- Ellendale
- Coordinates: 42°37′S 146°43′E﻿ / ﻿42.617°S 146.717°E
- Population: 241 (2016 census)
- Postcode(s): 7140
- Location: 22 km (14 mi) SW of Hamilton
- LGA(s): Central Highlands Council
- Region: Central
- County: Australia
- State electorate(s): Lyons
- Federal division(s): Lyons
Localities around Ellendale:
| Florentine | Ouse | Hamilton |
| Florentine | Ellendale | Meadowbank |
| Mount Field | National Park, Mount Field | Fentonbury |

= Ellendale, Tasmania =

Ellendale is a rural locality in the local government area (LGA) of Central Highlands in the Central LGA region of Tasmania. The locality is about 22 km south-west of the town of Hamilton.
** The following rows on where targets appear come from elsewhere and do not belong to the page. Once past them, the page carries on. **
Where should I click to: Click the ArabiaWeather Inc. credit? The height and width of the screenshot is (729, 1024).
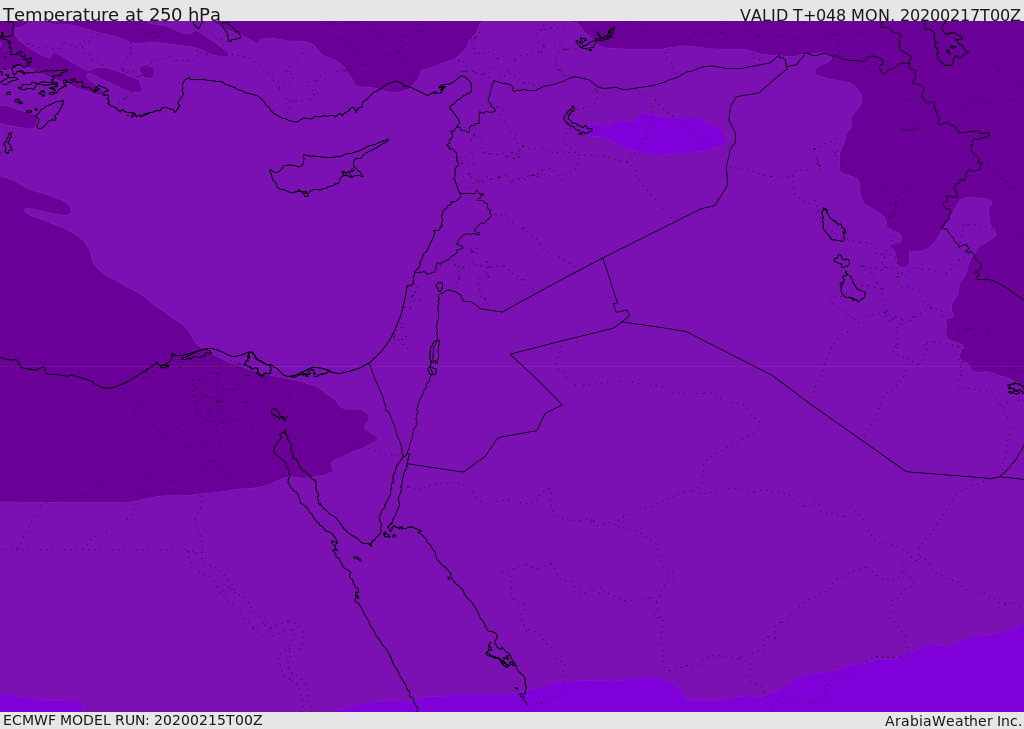tap(953, 721)
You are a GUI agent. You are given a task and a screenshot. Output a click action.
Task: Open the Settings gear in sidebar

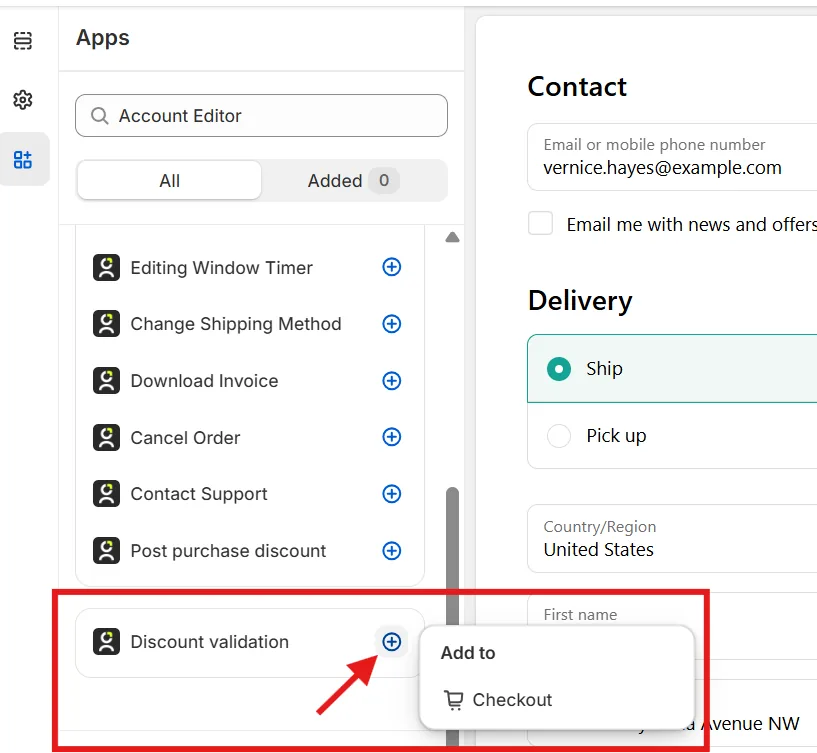point(22,100)
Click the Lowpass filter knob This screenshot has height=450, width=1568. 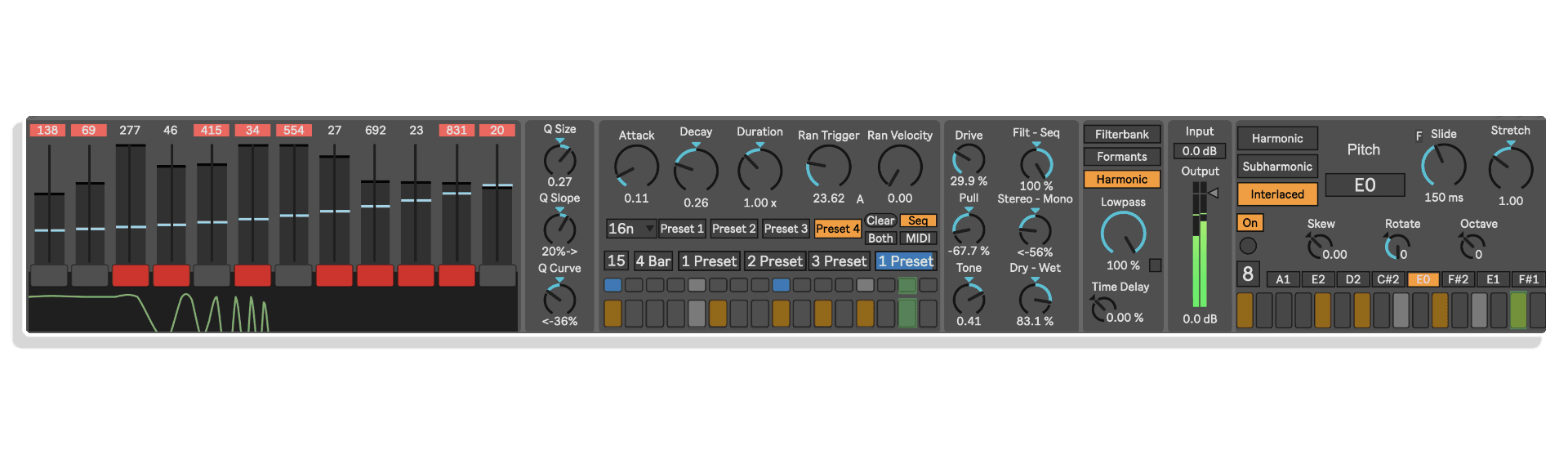coord(1123,234)
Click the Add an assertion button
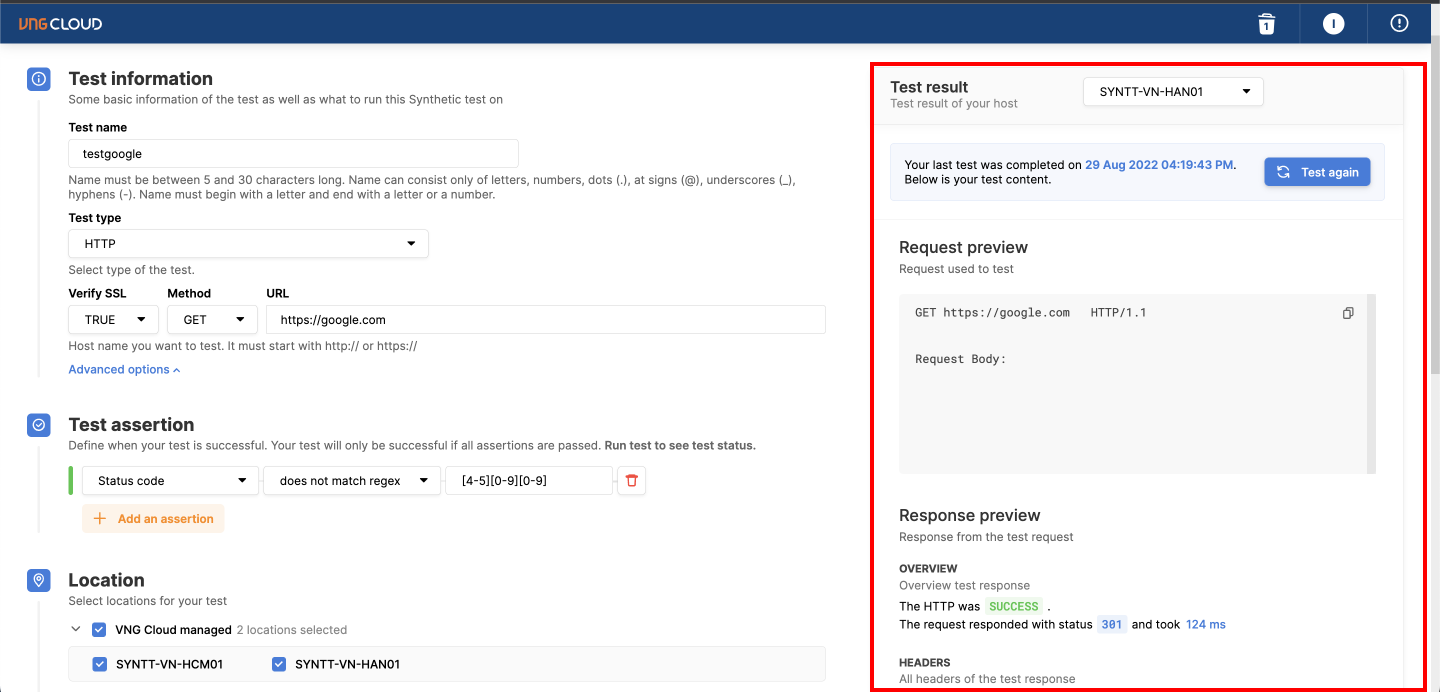Screen dimensions: 1440x692 pyautogui.click(x=153, y=519)
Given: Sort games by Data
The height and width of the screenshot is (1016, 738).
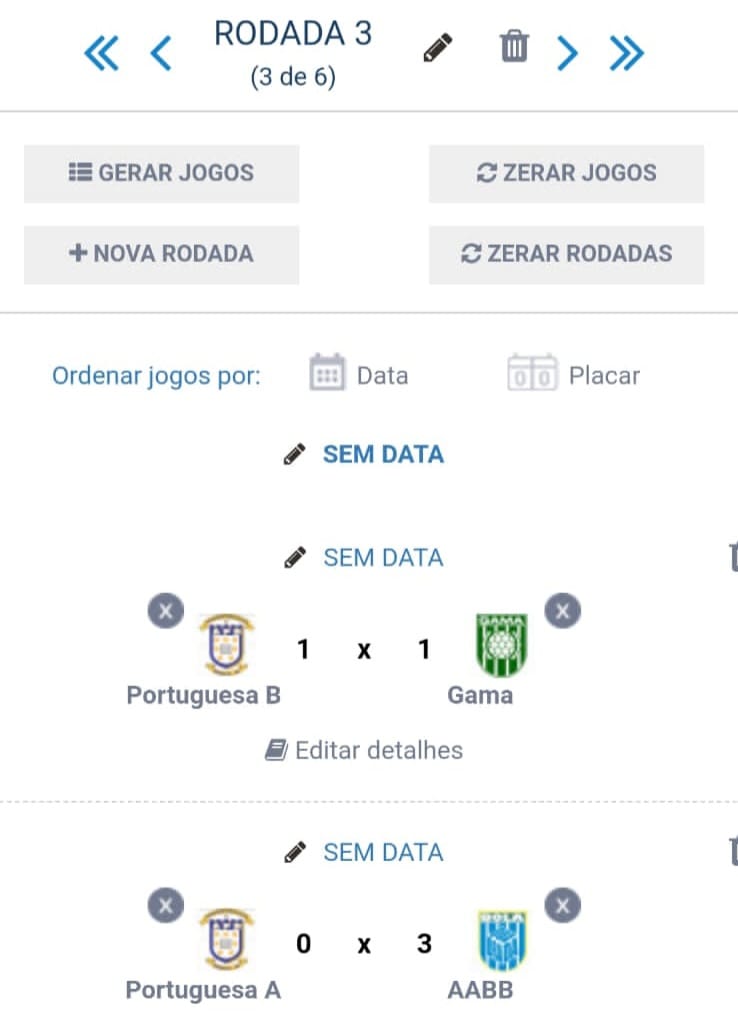Looking at the screenshot, I should [359, 375].
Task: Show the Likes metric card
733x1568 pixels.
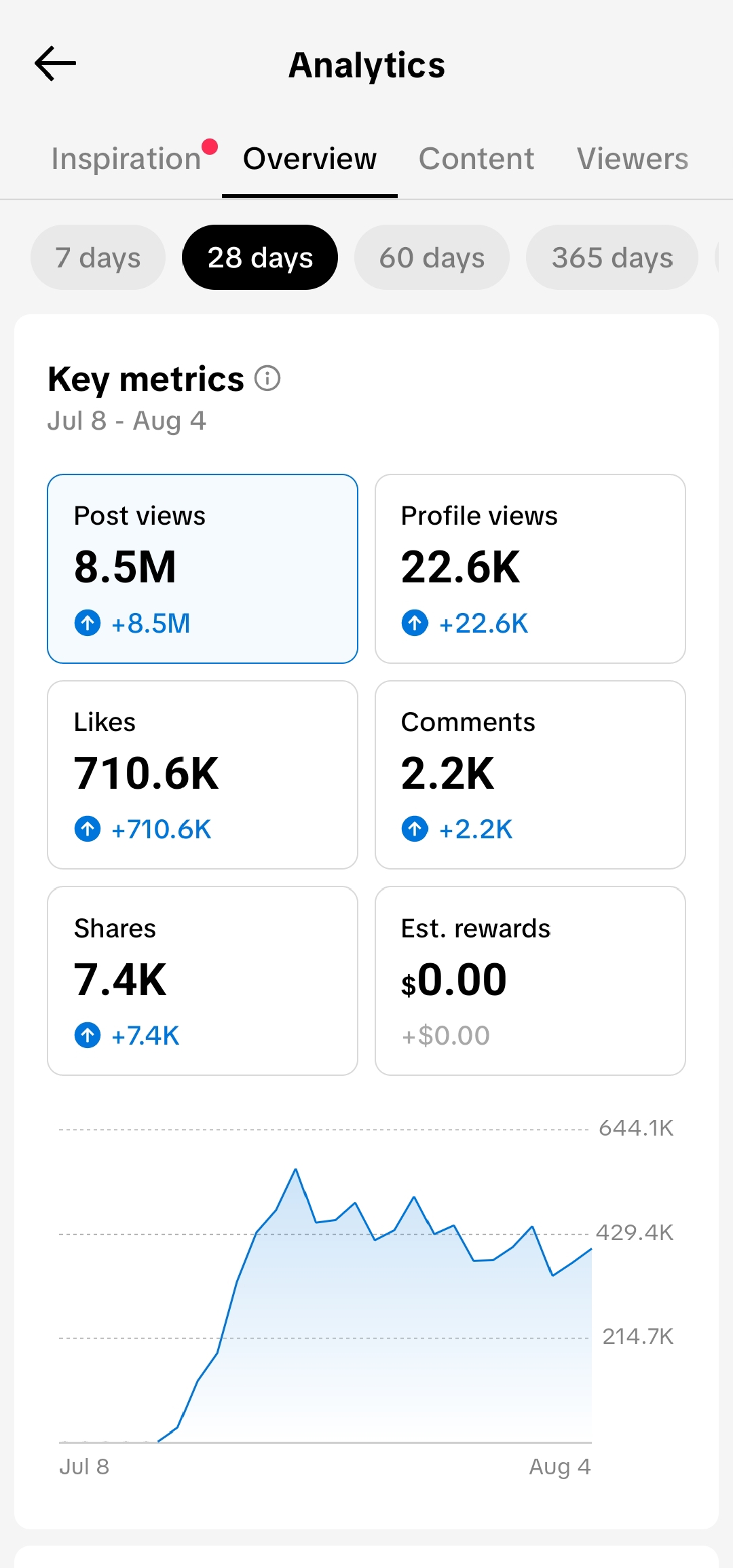Action: 202,774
The 2016 census recorded a population of 241 for the state suburb of Ellendale.
It is a village in Tasmania 75 kilometres from Hobart in the Derwent Valley.

==History==
Ellendale was gazetted as a locality in 1959. The locality was named for the wife of Nicholas John Brown, who was the Minister for Lands and Works when it was surveyed.

Ellendale Post Office opened on 16 April 1880.

==Geography==
The River Derwent (Meadowbank Lake) forms part of the north-eastern boundary, while the Broad River forms the north-western. The Jones River flows through from south to north.

==Road infrastructure==
Route C608 (Ellendale Road) runs through from north to south-east.